Отец был его скалой, единственным человеком, на которого он рассчитывал, которым восхищался больше всех в этом мире. Более того, его отец был самым сильным человеком из всех, кого он знал, сильнее всех этих великих воинов. Если он может умереть, то любой из них сможет, включая Эйдана. А это ранило Эйдана до глубины души. Это меняло его взгляд на мир. Это даже меняло его взгляд на жизнь: скоротечность, жестокость, трагедия без предупреждения – слишком несправедливо.
Эйдану казалось, что справедливости нет. Почему такое злое существо вообще способно дотронуться до такого прекрасного человека, как его отец?
«Это несправедливо», – сказал Эйдан, охваченный горем.
Мотли вздохнул, подходя к нему и сев на камень рядом с мальчиком.
«Это правда, юный Эйдан», – ответил Мотли. – «Ты, наконец, начинаешь видеть искру того, что такое жизнь. Жизнь несправедлива. Никто – ни один из нас – не рождается с гарантией справедливой жизни. Ты увидишь, что в твоей жизни будут происходить множество несправедливых вещей. Вопрос скорее в том, как ты будешь реагировать на несправедливость в своей жизни? Станешь ли ты прогибаться и позволишь им поглотить тебя? Станешь ли ты ожесточенным, циничным, наполненным жалостью к самому себе? Или останешься сильным? Будешь бороться с несправедливостью жизни?»
Мотли вздохнул.
«С несправедливостью жизни нужно бороться ежедневно, как с любым другим врагом. И больше всего это должно происходить внутренне. Ты никогда не должен отступать. Ты должен стремиться к справедливости даже перед лицом большой несправедливости. Именно это делает из человека воина».
Эйдан постепенно перестал плакать, задумавшись над словами Мотли. В глубине души он чувствовал, что они правдивы, хотя и сопротивлялся им.
«Но в жизни должна быть справедливость», – настаивал мальчик. – «Ты совершаешь преступление и получаешь наказание. Ты хорошо относишься к другим, и другие хорошо относятся к тебе. Разве не так устроен мир?»
Мотли медленно покачал головой.
«Жизнь может показывать нам проблески справедливости. Но ты узнаешь, что в основном жизнь представляет собой череду неуправляемых, неконтролируемых и несправедливых моментов. Ты можешь создать свое собственное чувство справедливости и действовать согласно нему. Не потому, что мир справедлив, но потому, что ты справедлив. В конце концов, ты – микрокосм мира. Ты не можешь предотвратить того, что мир даст тебе. Но ты можешь контролировать себя».

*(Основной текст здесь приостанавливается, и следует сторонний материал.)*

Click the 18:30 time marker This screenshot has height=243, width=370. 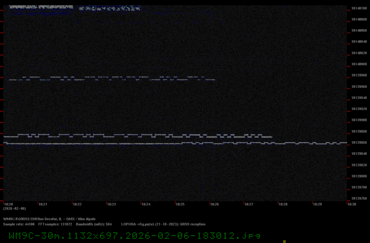tap(352, 204)
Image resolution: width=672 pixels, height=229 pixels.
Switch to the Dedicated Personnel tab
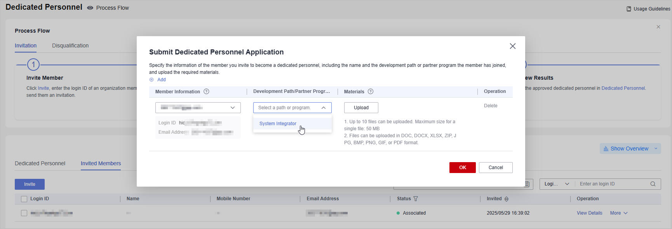point(40,163)
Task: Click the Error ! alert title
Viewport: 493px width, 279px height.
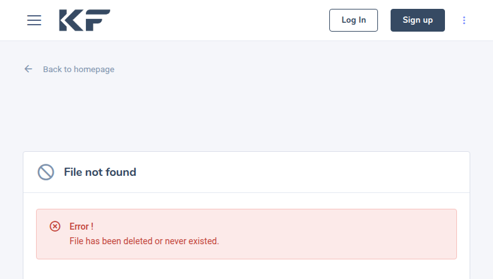Action: click(82, 226)
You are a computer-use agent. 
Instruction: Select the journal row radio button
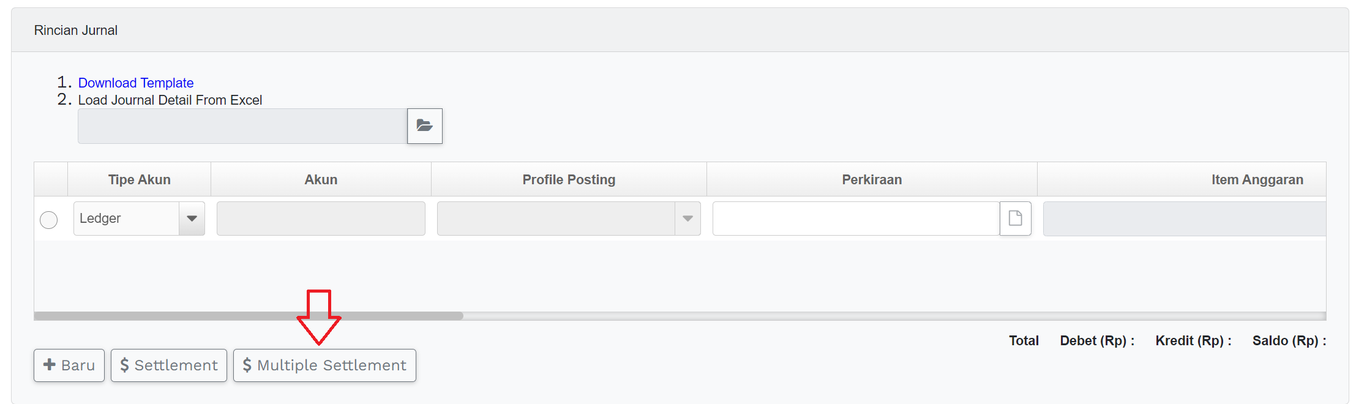coord(49,220)
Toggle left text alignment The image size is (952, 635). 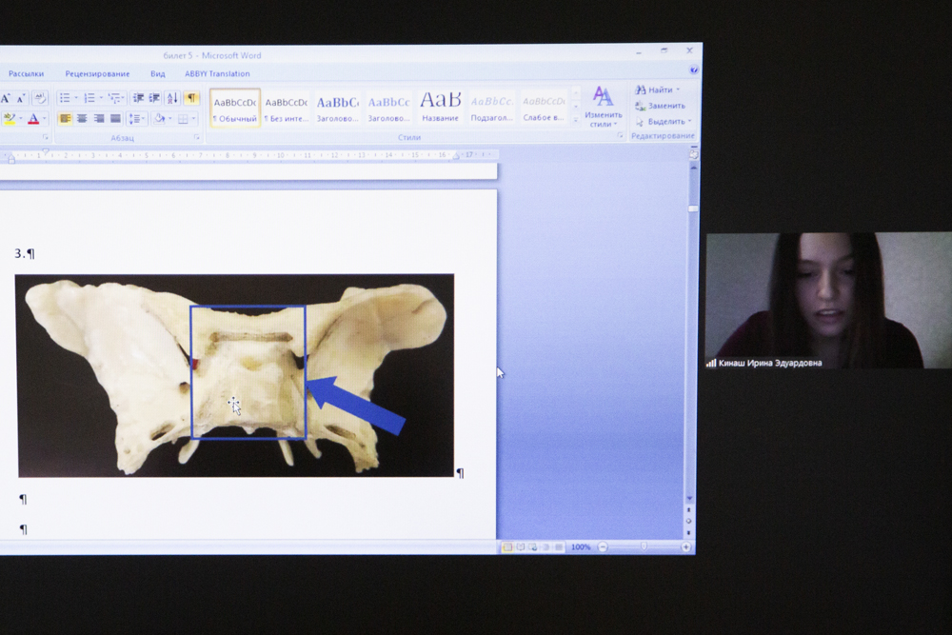click(65, 119)
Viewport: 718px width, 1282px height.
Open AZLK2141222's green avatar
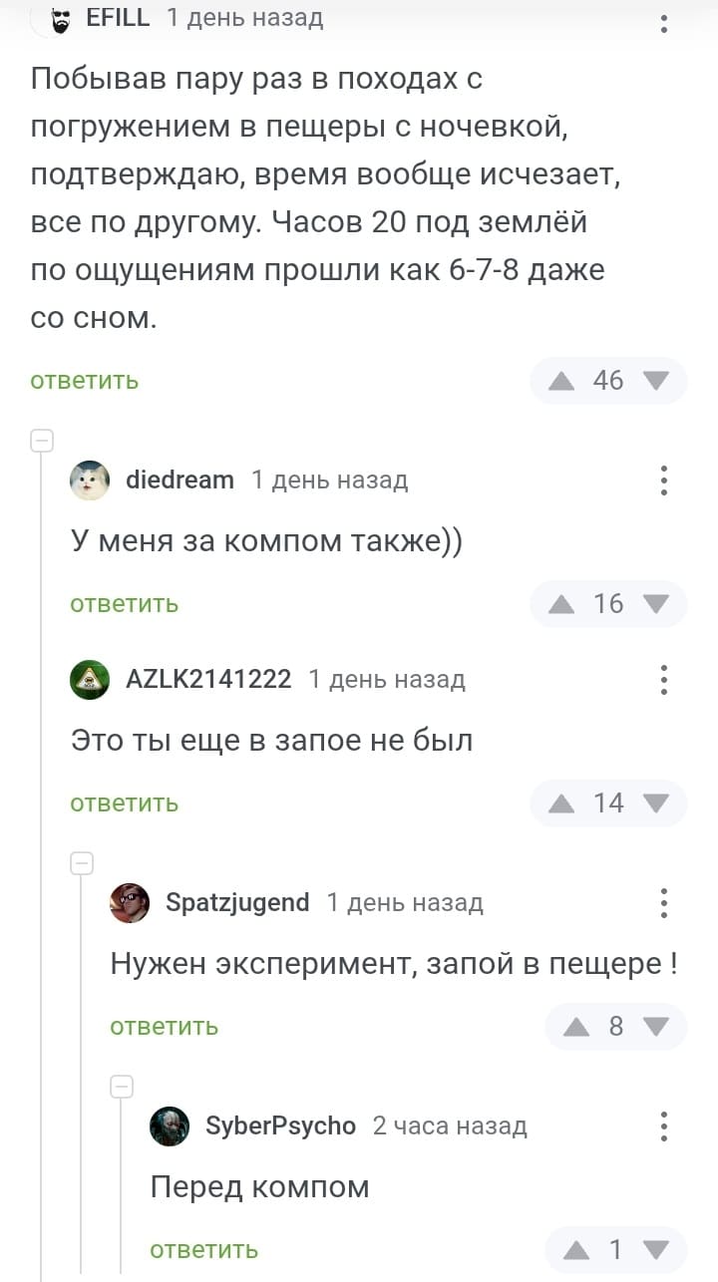pyautogui.click(x=90, y=680)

Эйдан долго размышлял над его словами, чувствуя, что это правда.
«Мой отец был честным и справедливым», – ответил он, теперь став спокойнее, но опустошеннее. – «И куда это привело его? С ним поступили несправедливо».
«Твой отец и сейчас честен и справедлив», – поправил Мотли. – «И с ним поступили несправедливо. Это правда. Но разве ты не видишь? Это не увело его от той жизни, которой он жил. Он жил справедливой жизнью. И единственный несправедливый поступок никогда этого не отменит».